Angka tersebut jauh lebih besar dibanding anggaran Kepolisian. Untuk tahun 2023, Kemenkeu hanya menyetujui anggaran untuk Kepolisian sebesar Rp 95,1 triliun, meskipun institusi Polri mengajukan angka yang cukup besar, yakni sekitar Rp 133 triliun.
Kembali kepada usulan di atas, sebagaimana disampaikan kepada awak media oleh Kepala Staf TNI Angkatan Darat (KSAD) Jenderal TNI Dudung Abdurachman, beberapa waktu lalu, setiap provinsi di Indonesia akan memiliki Markas Kodam (Makodam).
Dalam usulan itu, kata Kasad, juga termasuk pendirian Kodam di daerah otonom baru (DOB) Papua, yakni Provinsi Papua Selatan, Papua Tengah, Papua Pegunungan, dan Papua Barat Daya.
Namun demikian, bagaimanapun usulan tersebut tentu harus dikaji secara mendalam terlebih dahulu, baik oleh Kementerian Pertahanan, oleh Panglima TNI, maupun oleh Pemerintah dan DPR serta masukan-masukan strategis dari masyarakat sipil.
Pertanyaannya adalah urgensi apa yang membuat TNI harus hadir secara fisik di setiap provinsi, terkait dengan tanggung jawab pertahanan yang diemban TNI?
Apalagi sebenarnya, TNI secara fisik sudah hadir hingga ke kecamatan dan desa, meski tidak semua provinsi memiliki Kodam.
Perlu diingat kembali bahwa dalam penjelasan Pasal 11 Ayat (2) Undang-Undang TNI yang dinyatakan bahwa, "dalam pelaksanaan penggelaran kekuatan TNI, harus dihindari bentuk-bentuk organisasi yang dapat menjadi peluang bagi kepentingan politik praktis. Pergelarannya tidak selalu mengikuti struktur administrasi pemerintahan."

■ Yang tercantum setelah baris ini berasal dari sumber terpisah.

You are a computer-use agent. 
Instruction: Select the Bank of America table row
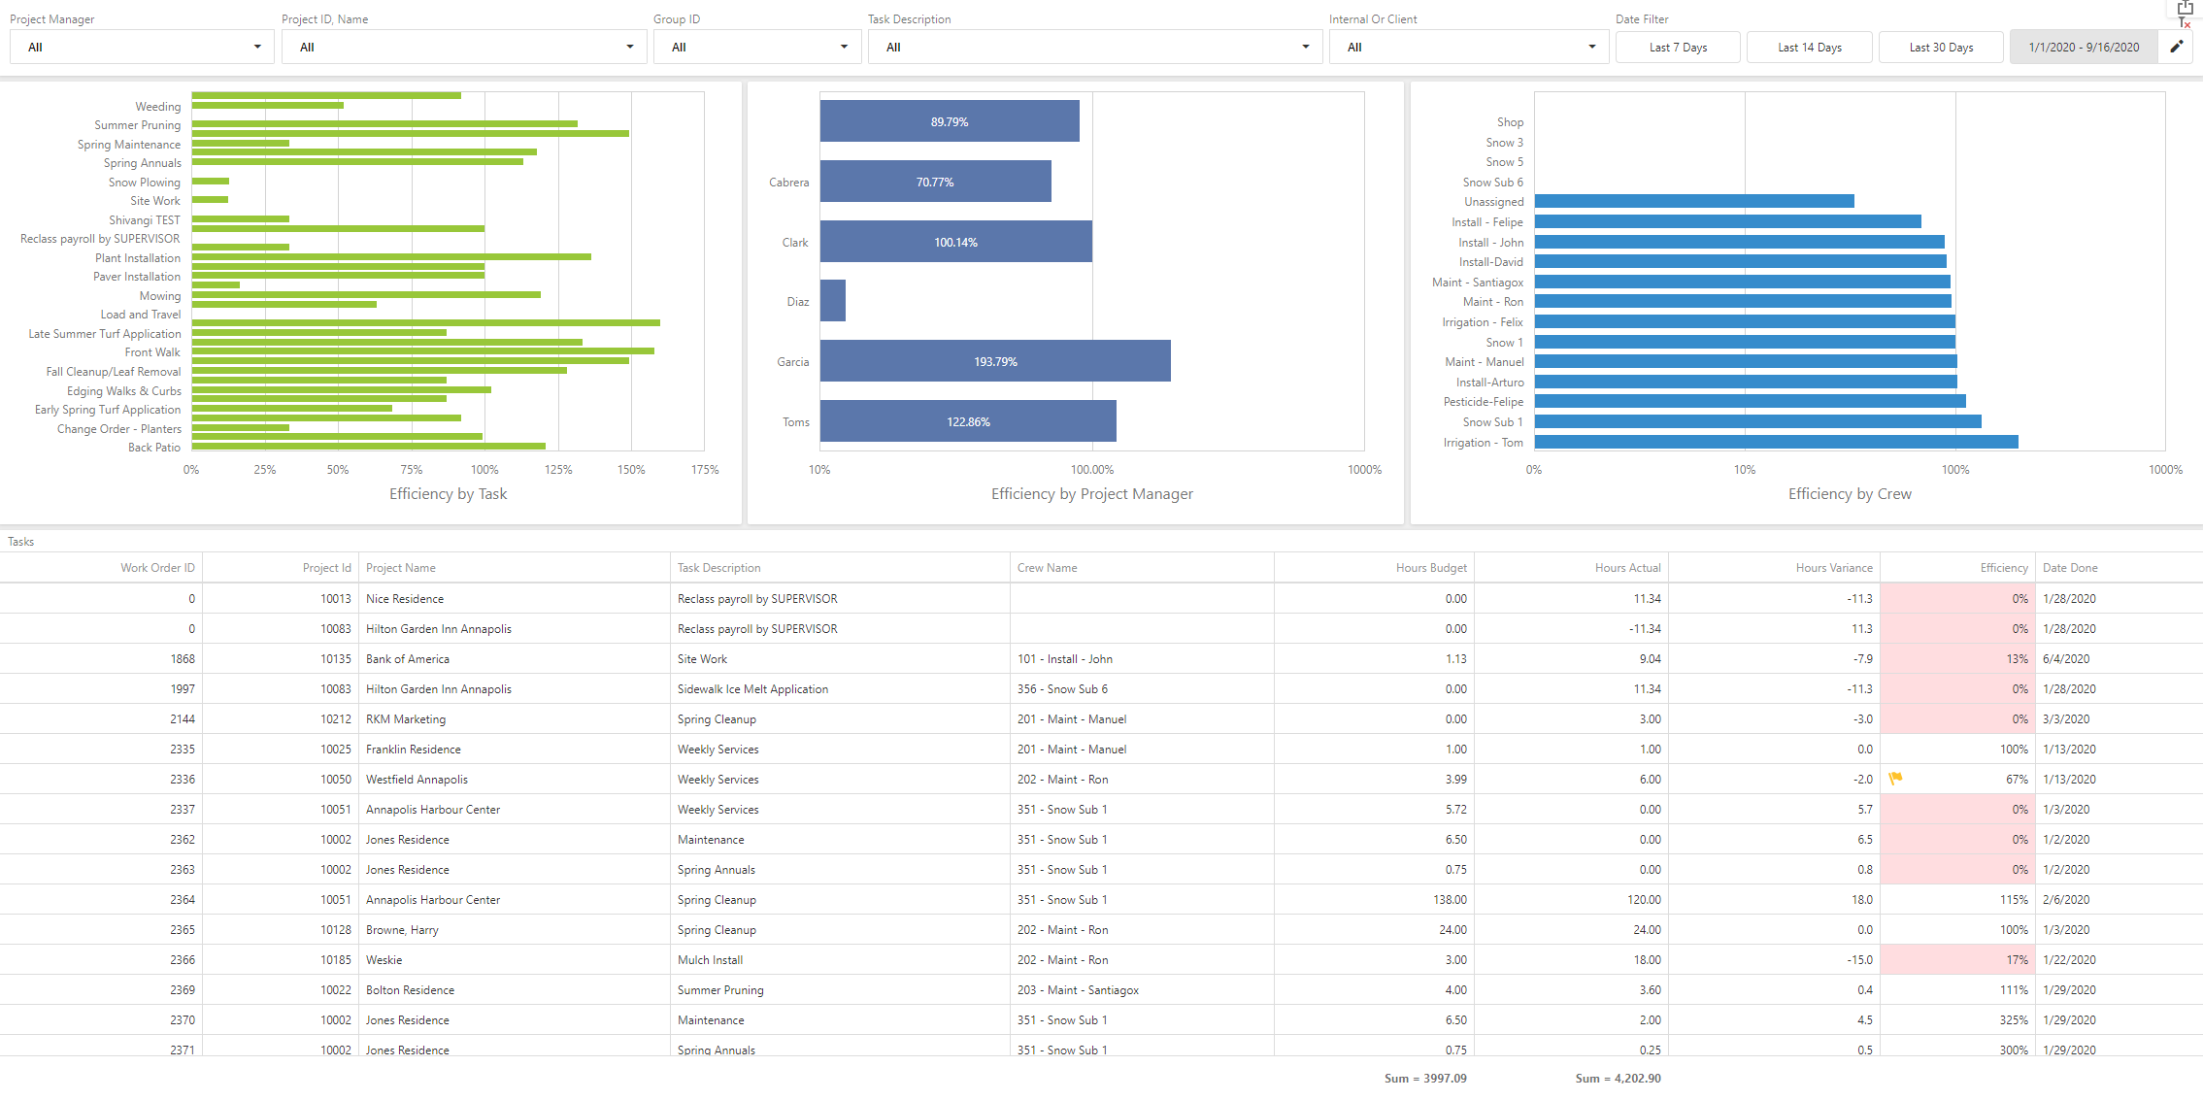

Penjelasan Menhan Prabowo Subianto kepada media terkait usulan tersebut rasanya belum menjawab urgensi tersebut.
Keharusan untuk tetap dekat dengan rakyat berdasarkan prinsip pertahanan semesta kurang kompatibel dengan usulan menghadirkan Kodam di setiap provinsi.
Jadi, jika patokan strukturalnya adalah pemerintahan sipil di daerah, Gubernur, selain sebagai kepala daerah (provinsi), adalah juga perpanjangan tangan pusat di daerah.

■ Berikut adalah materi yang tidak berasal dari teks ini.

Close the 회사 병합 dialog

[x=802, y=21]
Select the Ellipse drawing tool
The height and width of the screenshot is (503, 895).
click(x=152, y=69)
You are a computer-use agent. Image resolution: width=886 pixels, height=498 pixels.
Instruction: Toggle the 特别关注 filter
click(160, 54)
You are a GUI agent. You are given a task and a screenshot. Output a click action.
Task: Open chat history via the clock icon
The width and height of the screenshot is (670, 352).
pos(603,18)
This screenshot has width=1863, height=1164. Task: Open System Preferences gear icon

Artinya, menghadirkan Kodam untuk setiap wilayah kerja Gubernur hanya akan menambah citra sentralistis pada pemerintahan.
Dengan kata lain, menghadirkan Kodam baru di daerah-daerah yang memang rawan ancaman pertahanan, seperti di Papua atau daerah perbatasan, masih bisa diterima jika dikaitkan dengan tanggung jawab pertahanan TNI.
Namun untuk setiap provinsi sesuai dengan jumlah provinsi di Indonesia, rasanya Kemenhan masih memerlukan alasan yang lebih strategis dan rasional.
Katakanlah soal urgensi penambahan berbagai posisi baru di tubuh TNI dalam bentuk institusi Kodam baru adalah salah satu solusi untuk kemandegan karir banyak perwira tinggi akibat sedikitnya peluang di satu sisi atau lambatnya rotasi jabatan di sisi lain.
Namun dalam praktiknya nampaknya tidak demikian. Usulan penambahan Kodam nyatanya telah didahului dengan penghapusan beberapa jabatan Perwira Tinggi (Pati) di tubuh TNI.